- _TESTO DELLA PAGINA_

L’ormai ex atleta della Delio Gallina Ecotek Lucchini, è stato uno degli atleti più costanti alle dipendenze di patron Cesare Turchetti. Il duro lavoro ha pagato e alla fine per Calzoni sono arrivate anche le convocazioni in azzurro. E solo uno strepitoso Lorenzo Germani gli ha tolto la gioia della maglia tricolore.

Per Calzoni anche una vittoria all’estero, nella prima tappa del Tour of Malopolska
Per Calzoni anche una vittoria all’estero, nella prima tappa del Tour of Malopolska
Walter un 2022 e ti ritrovi professionista con una squadra che sembra avere solide basi. Come sono stati questi primi approcci? 

Per adesso ci siamo trovati solo ad ottobre per fare qualche riunione, per provare le misure delle bici e dell’abbigliamento. A dicembre non siamo andati in ritiro, ma andremo adesso a gennaio. E quindi conoscerò bene tutti. Però il mio direttore sportivo (Missaglia, ndr), il mio preparatore e un po’ di dirigenti li ho già incontrati. Il progetto sembra buono, quindi vedremo!

Dove vi siete trovati la prima volta?

Eravamo in un hotel, di cui adesso mi sfugge il nome, comunque in Italia vicino a Malpensa. Sono stati quattro giorni in cui le impressioni a freddo sono state positive. Ricordo che appena sono arrivato il primo che ho visto è stato Gianluca Brambilla. Lui era arrivato in anticipo. Sono andato da lui, mi sono presentato. Ero un po’ in soggezione perché comunque ero con un corridore che ha vestito la maglia rosa.

Ma “Brambi” è buono!

Un po’ di ansia ce l’avevo! Però presto ho capito che sono tutte persone normali. Anche se sono lì da anni e hanno vinto già tanto. Lo stesso Brambilla in quei giorni mi ha subito dato qualche consiglio. Ho trovato tutte persone più che disponibili. E si è notata subito la differenza con le squadre precedenti. Ma credo sia normale. E’ un grosso step.

Q36.5, brand di abbigliamento tecnico, presenterà la maglia del team il prossimo 10 gennaio a Zurigo
Q36.5, brand di abbigliamento tecnico, presenterà la maglia del team il prossimo 10 gennaio a Zurigo
Quando e dove andrete in ritiro?

Andremo a Calpe dal 9 al 22 gennaio.

Conosci già il tuo programma?

Non ancora. Ci diranno tutto lì. Da quello che so intanto ci daranno il calendario per i primi sei mesi di stagione e poi vedremo strada facendo. La cosa più importante sarà quella di allenarsi bene e fare gruppo. So che faremo delle riunioni singolarmente con i direttori sportivi e gli altri dello staff.

- _DATI DA ELABORARE_
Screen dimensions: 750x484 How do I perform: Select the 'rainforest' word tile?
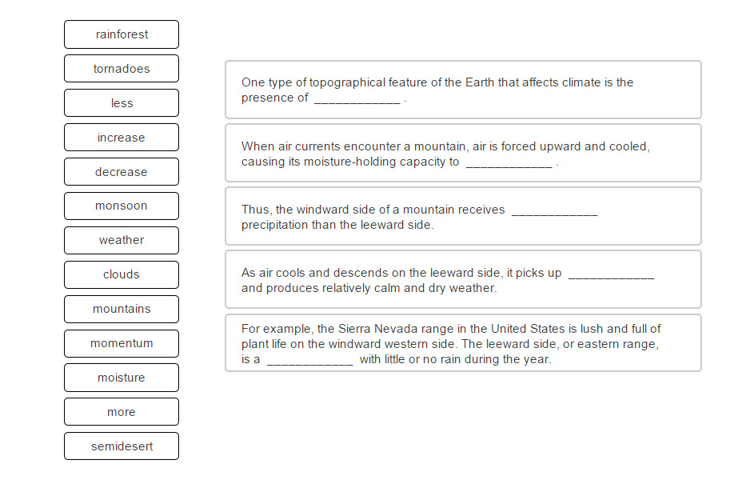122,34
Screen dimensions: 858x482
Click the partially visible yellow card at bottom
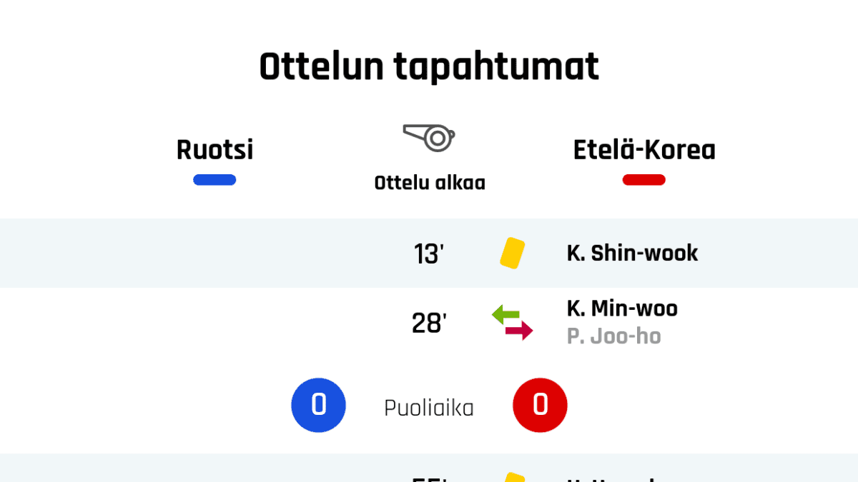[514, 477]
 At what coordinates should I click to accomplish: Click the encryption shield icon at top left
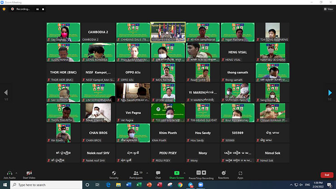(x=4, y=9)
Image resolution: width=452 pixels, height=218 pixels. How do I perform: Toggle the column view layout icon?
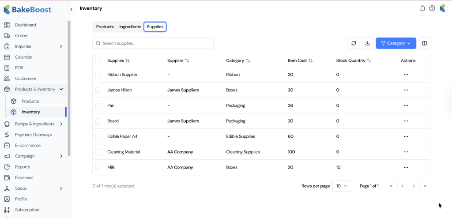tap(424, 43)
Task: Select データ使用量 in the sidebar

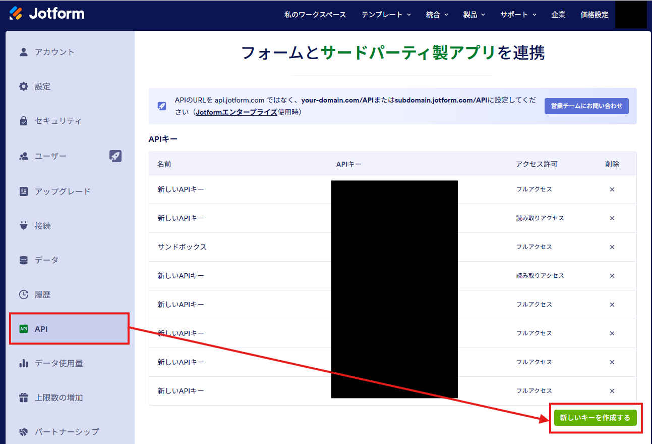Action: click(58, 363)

==

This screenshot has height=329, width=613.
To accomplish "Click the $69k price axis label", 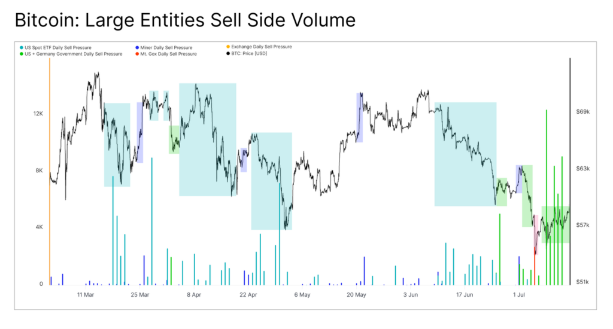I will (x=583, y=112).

- _ELENCO DEI COMPITI_
- A) Rispondi a queste domande sull'intervista a Calzoni, una per riga:
(i) Chi è stato il primo corridore che Calzoni ha visto appena arrivato in hotel?
(ii) In quale data e in quale città Q36.5 presenterà la maglia del team?
(iii) Dove e in quali giorni la squadra andrà in ritiro?
- B) Trasforma in una tabella Markdown con le colonne «N.» e «Contenuto» tutte le righe dei dati da elaborare, dalla riga che contiene "Screen dimensions: 858x482" giù fino a quella che contiene "Action: click(58, 363)", estremi compresi, saltando le righe vuote. Escludi le immagini dalla risposta.

- _RISPOSTE ATTESE_
- A)
(i) Gianluca Brambilla.
(ii) Il 10 gennaio, a Zurigo.
(iii) A Calpe, dal 9 al 22 gennaio.

- B)
| N. | Contenuto |
|---|---|
| 1 | Screen dimensions: 858x482 |
| 2 | Click the partially visible yellow card at bottom |
| 3 | [514, 477] |
| 4 |  At what coordinates should I click to accomplish: Click the encryption shield icon at top left |
| 5 | (x=4, y=9) |
| 6 | Image resolution: width=452 pixels, height=218 pixels. How do I perform: Toggle the column view layout icon? |
| 7 | tap(424, 43) |
| 8 | Task: Select データ使用量 in the sidebar |
| 9 | Action: click(58, 363) |